(RECORDS TO USE)

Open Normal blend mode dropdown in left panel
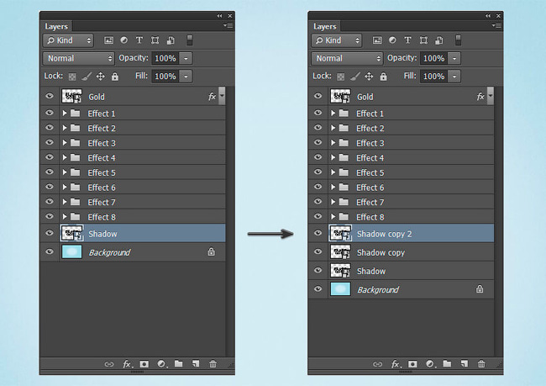 point(79,58)
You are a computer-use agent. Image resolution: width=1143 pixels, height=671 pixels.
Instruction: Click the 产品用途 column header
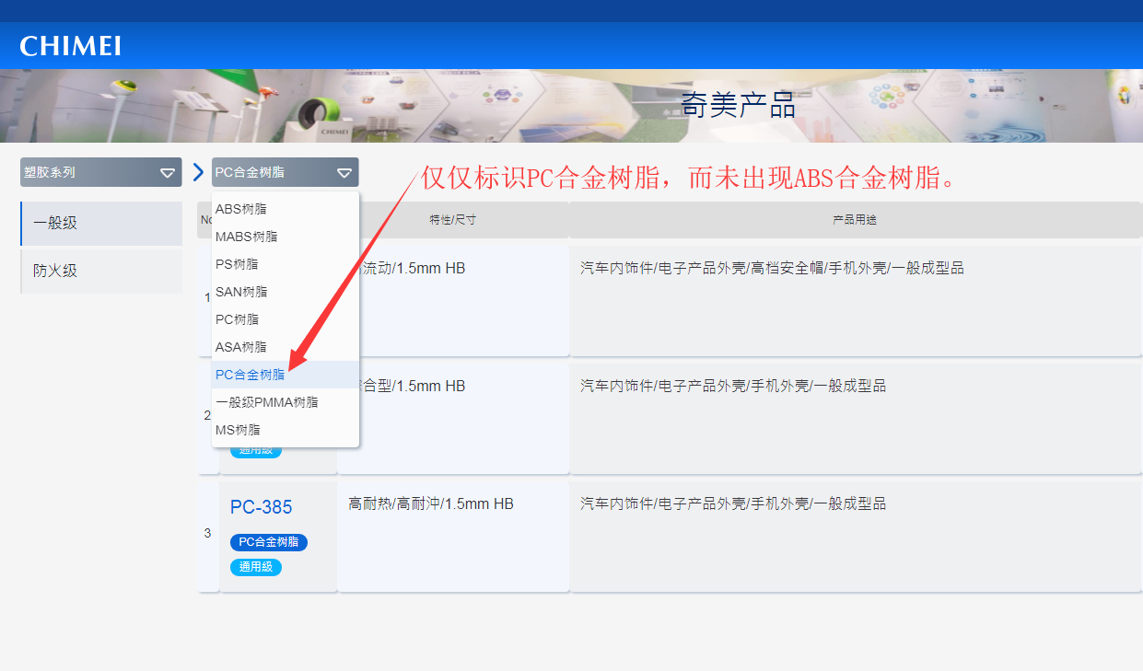[854, 220]
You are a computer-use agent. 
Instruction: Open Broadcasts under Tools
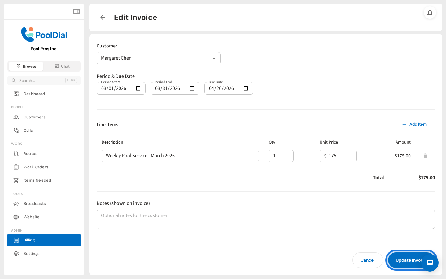coord(34,203)
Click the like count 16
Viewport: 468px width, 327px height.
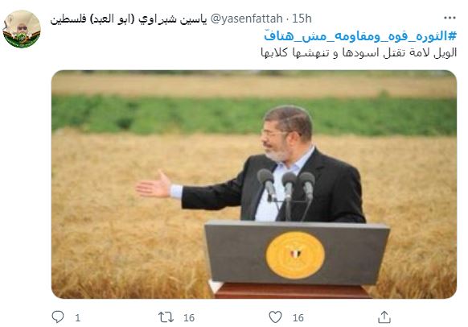click(x=298, y=317)
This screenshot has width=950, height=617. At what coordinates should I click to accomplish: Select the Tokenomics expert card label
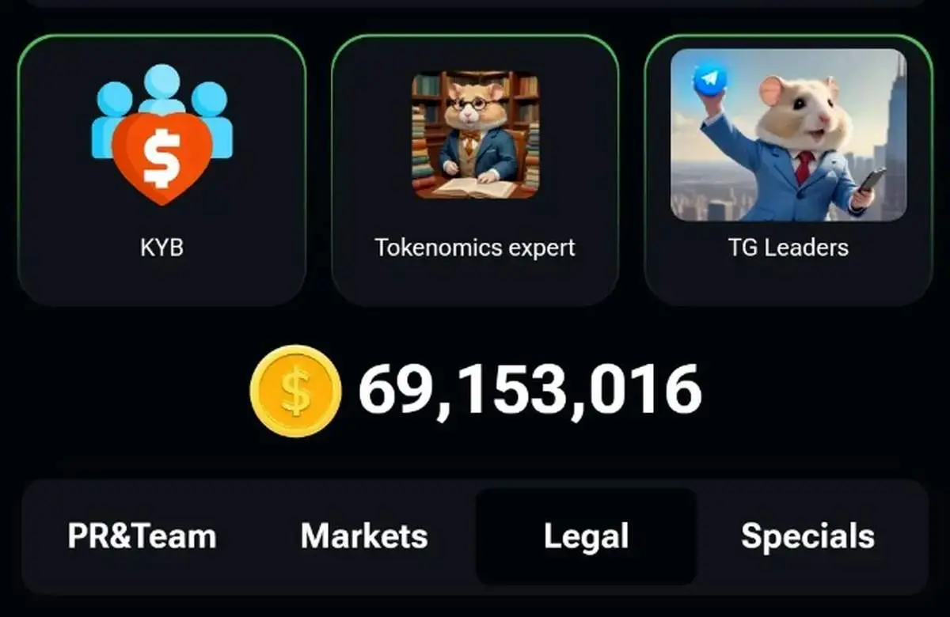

(End RECORDS TO USE)

THE PROBLEM
Only a number is needed here: the count of lines above that hold the string "agent".

OUTPUT FOR THIS EXERCISE
2